The players know the significance of today's game as well.
"It makes us proud, all the people before us who didn't get this opportunity are now rooting for us," said Kimo Gonzales, a junior center and middle linebacker.
In Hana, where the high school student population is 78, the coach is Kenneth McNickle, a former college player at Nebraska-Omaha who grew up with small-town football in Wa-mego, Kan. The 29-year-old has lived in Hana for four years.

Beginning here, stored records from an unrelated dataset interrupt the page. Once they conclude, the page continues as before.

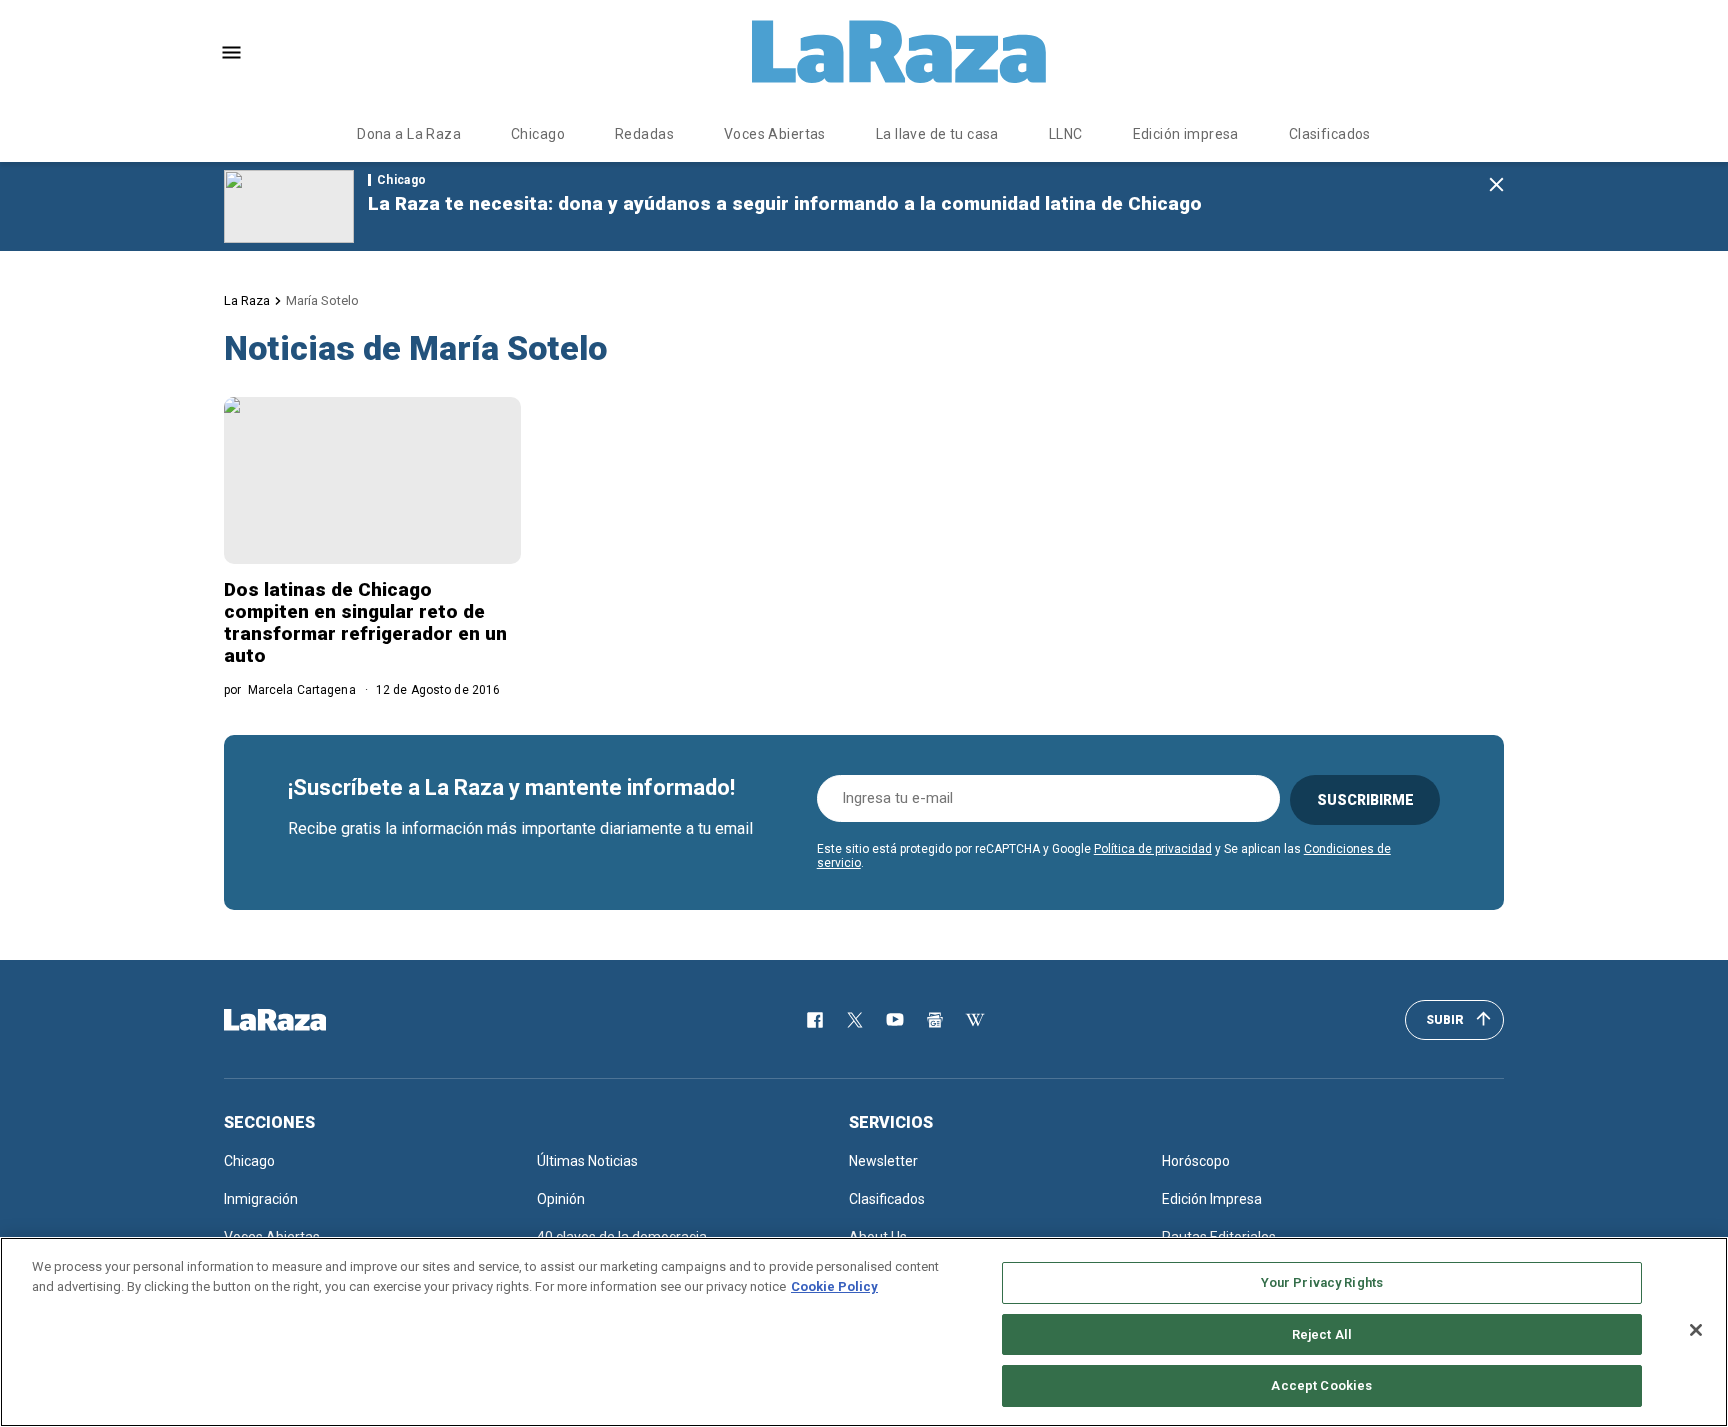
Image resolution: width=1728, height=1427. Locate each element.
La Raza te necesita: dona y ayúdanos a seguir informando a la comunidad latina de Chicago (785, 203)
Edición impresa (1186, 134)
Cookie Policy (834, 1286)
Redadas (644, 134)
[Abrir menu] (231, 52)
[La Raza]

"From what I have seen in Hawaii, Hana is about as strong a Hawaiian community as you can come by, that natural warrior mentality, that strong mentality," McNickle said. "The family mentality is really, really strong here, too, so the boys have really come together as a family unit, as a brotherhood. The whole community is standing by them. I would be surprised if not every single person on the east side of Maui shows up this Saturday."
The eight-player game has three linemen, and two receivers must also be on the line of scrimmage at the snap. The field is 100 yards long and the rest of the rules are also similar to the 11-player game.
Introducing the sport gives four more schools the chance to have football as part of homecoming festivities - that will be the case for Hana on Saturday, and one of the Dragons' inaugural opponents is eager for his turn to arrive.
"It brings more joy to the school because now we will have a real homecoming," said St. Anthony senior Ryan Apel. "It is not just basketball any more, it is actually football. It brings everything back. Our teachers who have been here are excited. They are going to come out to Hana and support us and everything."
The Trojans won the MIL Division II title in 2004, then went 3-35-1 before leaving the sport.
"It is great because now we actually have a chance," Apel said. "We were the underdogs, but now all the underdog schools like Seabury and us can have a chance and not be destroyed by other teams. It is pretty cool."
Ryder Weymouth, a Sea-bury senior receiver and defensive lineman, said the excitement has reached Olinda, too.
"My teammates are all getting stoked, talking with each other, friends are all asking questions, hoping to come to the game and have a good time and they hope to see us win," he said. "In the lunch room, my uncle has been in there trying to pump me up, asking if I'm ready, how practice is going. We can't wait."